I’ll be honest – I was indifferent about the Olympics. That’s a bit of a brave thing to admit – I fully expect a gaggle of Stella McCartney kit wearing people to hammer on the front door as soon as I post this blog, demanding: “What?! Even the beach volleyball?” Especially the beach volleyball.
The run-up to the big event seemed to descend at times into ‘Bah humbug-ness’. LOCOG patrolled the countryside, threatening legal action against Maureen in the village florists for her window display of the Olympic rings she painstakingly made from pipe cleaners and papermache, and sending strongly worded letters to Trevor in the travel agents for using the word ‘Olympics’ in a sign.
Oi, LOCOG – you don’t own the word ‘Olympics’. Get over yourself.
Incidents like this threatened to indulge the worst elements of our little country – health and safety gone mad, corporate greed and out of control nitpicking.
The arrival of the Olympic torch lifted my spirits a little bit. There was a slight blip when they gave Will I Am the torch, only for him to tweet throughout the experience. I think we can all admit that was a low moment for the human race as a whole. But British spirit prevailed – if there is one thing we are good at, it’s getting the bunting out, painting our faces and feeling patriotic.
And last night, the big moment finally arrived – the opening ceremony. And it was amazing.
I won’t lie – there were a couple of suspect moments. The Victorians’ dancing was a bit interesting during the Industrial Revolution piece. But Kenneth Branagh was his usual hilarious self. I like to think that in rehearsals the following conversation took place between him and the director:
Director: “So, Kenneth, super excited that you’re here! Sorry again about having to scrap the Henry V soliloquy you enthusiastically offered to deliver – we’ve only got four hours though, I’m sure you understand. Anyway, while we are transforming the countryside stage into an epic industrial scene, we thought it would be nice if you and the other Victorians could do a little dance!”
The K Man: “A little dance?”
D: “Yes! We’re super excited about it. Not much dancing – just a little arm/hand jig. Is totally down with the kids though.”
K Man: “No.”
D: “Oh. Well all the other Victorians will be doing it. What will you do instead?”
K Man: “I could look wistfully at the unfolding scene for five minutes?”
D: “Oh fine. But pull any of that ‘once more unto the breach, dear friends’ nonsense and we will kick you out, and you will miss the bit of David Beckham on a really fast boat.”
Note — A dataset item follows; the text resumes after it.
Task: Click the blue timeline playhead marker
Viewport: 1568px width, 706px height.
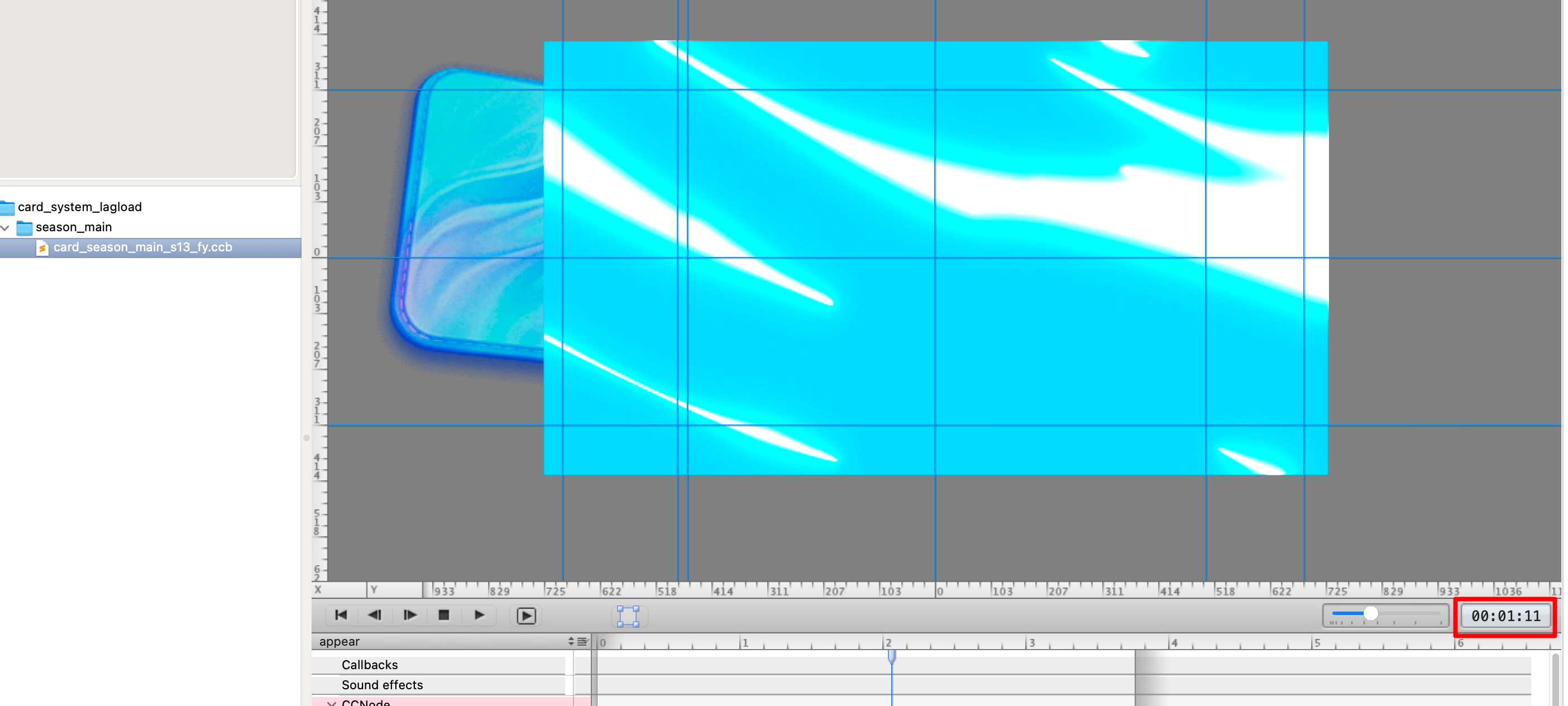Action: tap(892, 656)
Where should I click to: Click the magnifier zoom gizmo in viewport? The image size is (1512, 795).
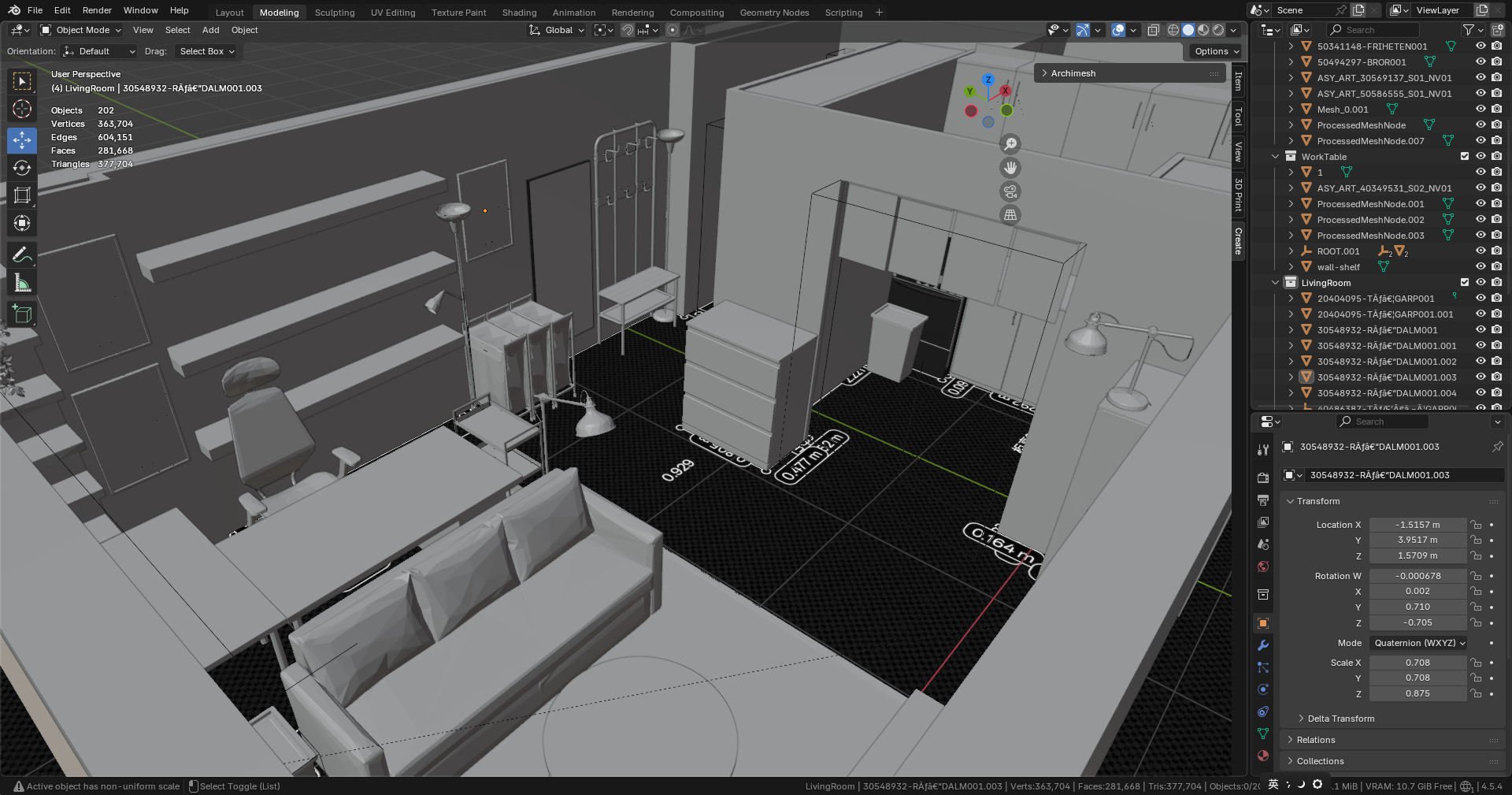pyautogui.click(x=1010, y=144)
But apart from the Victorian interpretive dance, I thought it was spot on. The Bond/Queen bit was the best thing I’ve ever seen on TV. The bit with the NHS was a little bit strange, but our doctors and nurses are completely taken for granted, so it’s nice that they were showcased. I did giggle though when Voldemort and the Child Catcher appeared, only for the commentator to say: “Lots of children are scared of the hospital, so this is a good thing.” Associating a hospital stay with He Who Shall Not Be Named? Probably not the best way to reassure a terrified five-year-old.
The bit where all the different countries file in was, well, long. They’re all athletes – make them get a trot on! I reckon that bit could have been wrapped up in 10 minutes if we had made them all sprint.
And I wish I could comment on the event after that, but I fell asleep when the countries beginning with ‘E’ started to come in. I did, however, notice that there were quite a lot of comments this morning expressing disappointment and confusion about Paul McCartney popping up. I honestly can’t believe people were surprised. Miss an opportunity to bellow ‘Hey Jude’ at a packed audience? Not on your nelly.
Today was a revelation – there were sporting events on the telly! In all the excitement, I forgot that the Olympics is about sport. It all looks brilliant – the only thing I felt slightly let down the spirit was Mark Cavendish’s less-than-nice outburst to a journalist. Yes, you just lost, and yes, you must be disappointed. But there’s no need to be rude.
After all, it’s just not very British. And if there’s one thing that everyone is feeling right now, it’s proud to be British.